[Start of section]
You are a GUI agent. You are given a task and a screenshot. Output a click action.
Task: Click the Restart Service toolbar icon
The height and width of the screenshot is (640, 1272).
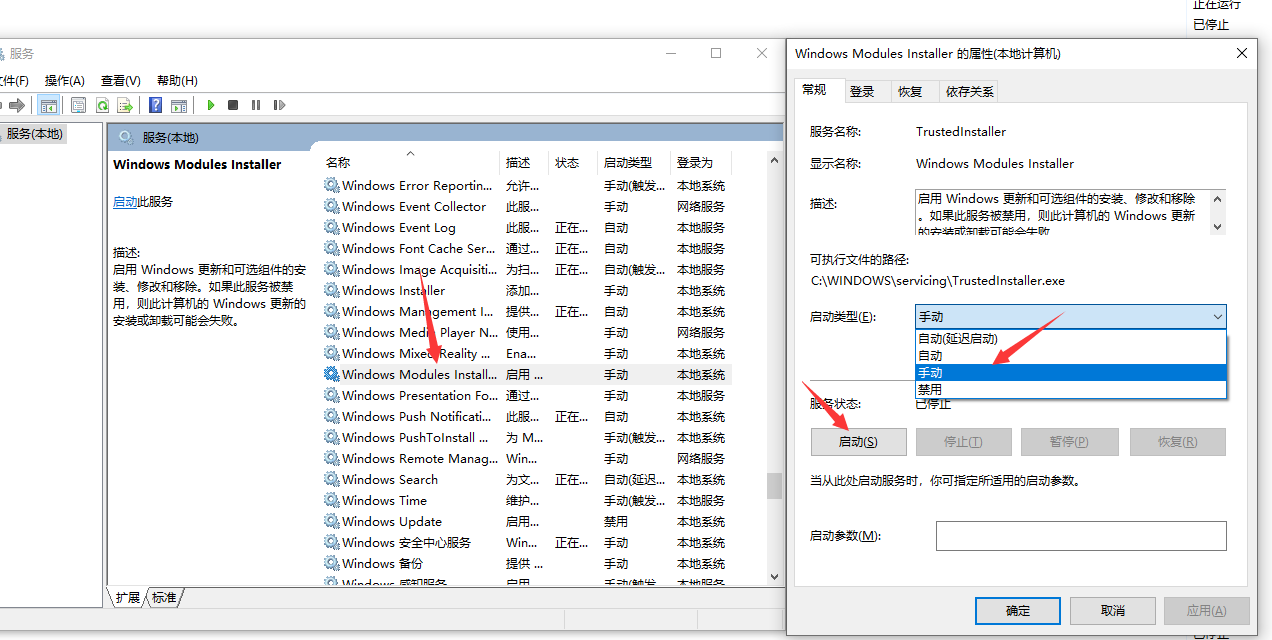point(279,105)
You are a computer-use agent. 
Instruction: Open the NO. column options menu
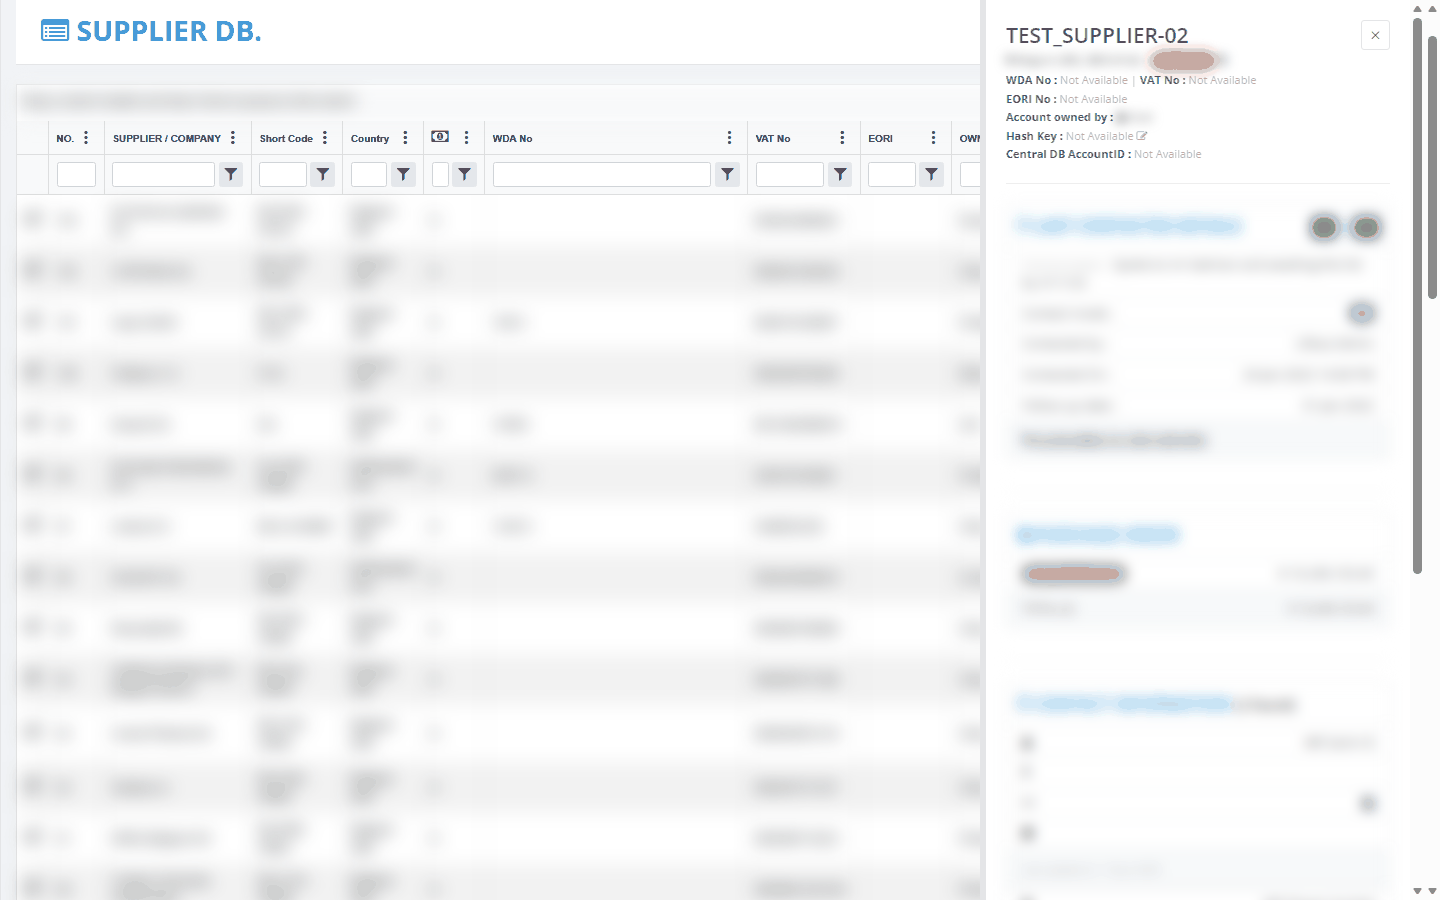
[End of section]
What to produce: Write out all the entries word for word, but drop the pictures.

Problem solution:
You are a GUI agent. You are given a task and a screenshot. Output a click action.
Task: Click the Restart Service toolbar icon
The height and width of the screenshot is (640, 1272).
point(279,105)
You are a computer-use agent. 
Instruction: Open the NO. column options menu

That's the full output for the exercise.